A study by the Cato Institute last month revealed the numbers: Overall federal spending has grown at an annual rate of 5 percent under President Bush. Under Jimmy Carter the annual increase was 4.1 percent; under Richard Nixon, 3 percent; under Ronald Reagan, 2.6 percent; under George H.W. Bush, 1.9 percent; under Bill Clinton, 1.5 percent. Of recent presidents, only Lyndon Johnson splurged more than George W. Bush, increasing spending at a rate of 5.7 percent.
"Mr. Bush may think he's a conservative, but from the fiscal point of view, he's certainly not," said New York Stock Exchange chairman John Reed in a recent speech. "He's a big spender."

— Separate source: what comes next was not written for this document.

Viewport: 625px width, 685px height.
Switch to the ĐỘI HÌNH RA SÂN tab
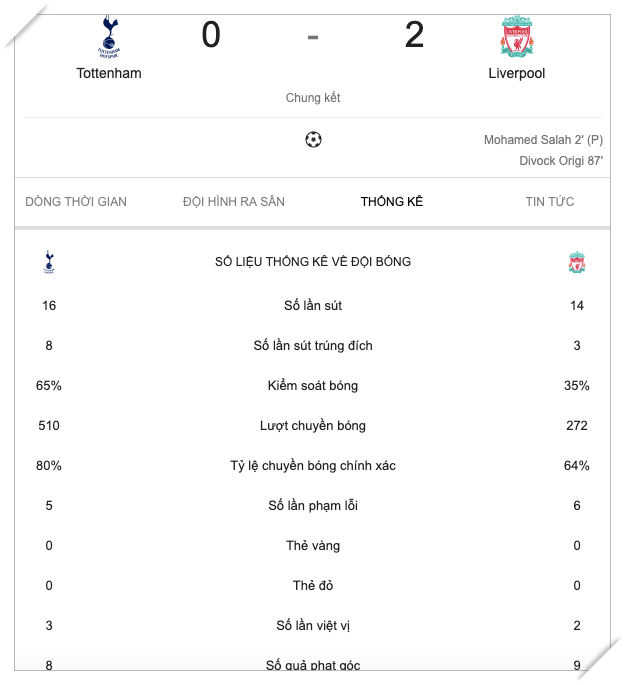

Of course, there is a war on, and President Bush has had to increase spending on the military and on homeland security to fight terrorism. But strip away defense and homeland security spending, and Mr. Bush is still one of the most profligate presidents in history. Nondefense and non-homeland security spending has increased 4.8 percent under President Bush, compared to 2.1 percent under President Clinton and 1.6 percent under President Carter (see graph.)
The president has left no Cabinet agency behind in his rush to spend taxpayers' money. If his 2006 budget passes as submitted, he will be the first president in a generation to have every single Cabinet-level department grow during his watch. Cato reports that every other president since Johnson cut spending, in inflation-adjusted terms, for at least one Cabinet department.
President Bush has also committed future taxpayers to cover prescription drugs for Medicare recipients, creating the largest new entitlement since the Johnson administration. The program has a projected price tag of $593 billion in its first 10 years (including $2 billion for male impotence drugs like Viagra). This is at a time when Medicare was already heading toward insolvency and when the Bureau of Labor Statistics reports that a typical senior spends more money eating out at restaurants than he spends out-of-pocket on drugs.
The Bush spending binge could not have come at a worse time, say budget analysts. The number of Americans on Social Security and Medicare will begin growing rapidly in a few years, creating an enormous burden for today's children and threatening their ability to finance future national security needs.
President Bush and congressional Republicans know this, but they have made the political choice to add to that burden with deficit spending. "Republicans," says former House Speaker Newt Gingrich, "have lost their way."